On the positive side, it was very nice to be recommended. And they're "keeping me in mind" for next time. Whatever that means!

Wednesday, June 23, 2004

Ok, another one!


Dave Barry



by Fish 42



At the end of the Council of Elrond, everyone concluded that 'Shards of Narsil' would be a great name for a band.

I have very little to blog about...but five posts away from my 700th blog, so I'm filling up space. I popped over to this site courtesy of the Elfin Ethicist. The site is "what if LOTR was written by someone else." I really like the Douglas Adams examples, Jane Austin, and C.S. Lewis. The Dickens one is very clever. And this one:

Friends: The One with the Ring.


by AckThud


Frodo Bing: Could we BE in any more peril? Mt.
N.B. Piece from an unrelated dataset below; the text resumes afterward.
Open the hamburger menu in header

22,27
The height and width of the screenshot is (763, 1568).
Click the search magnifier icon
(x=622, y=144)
Doom is SO much further than Tulsa!


JoeWise: Don't worry, Mr. Frodo, I'm sure it'll be fine, so long as they have sandwiches there. Besides, we got this guide helping out here. Hey, How you doin'?
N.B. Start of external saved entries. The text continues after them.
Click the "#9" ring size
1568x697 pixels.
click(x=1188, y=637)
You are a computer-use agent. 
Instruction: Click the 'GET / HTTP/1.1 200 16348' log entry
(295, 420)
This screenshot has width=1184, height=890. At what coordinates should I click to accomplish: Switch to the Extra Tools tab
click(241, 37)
SmeaGellar: Um, ittttt burnsssssssssssss, like, I could help, but um.....there's this thing...my precioussssssssss...I, uhhhhh.....


Frodo Bing: Could you FORM a complete sentence?


Elsewhere:


Tom Phoebedil:


SmeaGellar, SmeaGellar,
Why are they torturing you?



SmeaGellar, SmeaGellar,
It's not your fau-au-aullllt!!!!

Oh,and this one..


Gilbert and Sullivan


by Zanzibar


I am the very model of the modern magus Mithrandir

I fought the Balrog in the chasm and was his extinguisher

I know who is the king to be and all Middle Earth's history

As well as all the lin-e-age that makes up Strider's ancestry

I ride upon the mearas that is known to you as Shadowfax

And fight Saruman's tyranny by leading Rohan in attacks

For guidance information about messing with a palantír

I am the very model of the modern magus Mithrandir


Another busy day in the "Waggin' Tongue." (actually overheard: "That's not the way you spell that." "It's a PUN!") I've made over a hundred dollars a day the last two. If I keep this up, I might have a good pay period. I could use it! The starving artist phase of existance is fast approaching!

I got in trouble today. There's usually an hour or two of dead between the lunch rush and afternoon cocktails. I started bringing a book to work, which is ok with three of my four managers, but really makes the fourth mad. She went through my cart, found my book, and sent me home to put it away. I'll not make that mistake again.

There is a new bellman at work who is really on fire. He came to get a soda on his rounds and was telling me that he's having trouble talking with people about truth when, 1) they don't believe it exists, 2) they don't accept the Bible as the basis for living, and 3) if they do believe in truth, it is considered relative. We discussed how "truth" by definition must be absolute. Now he stops by two or three times a day instead of once. If only he knew that I have to wear my extra-large cross necklace at work, under my uniform. Having it wacking me about the midsection reminds me to be charitable...or that's the theory at least. I have 1 Corinthians 13 taped to the bar, but I still find Charity in short supply. Patience is in short supply, and I struggle not to be rude to abominable customers. Rarrgh. Confessions of a bartender...

Well, I've been sitting by my phone for 24 hours hoping that director will call. I hate playing this game. I don't have the number of the guy who recommended me, to ask what's up. This business is weird.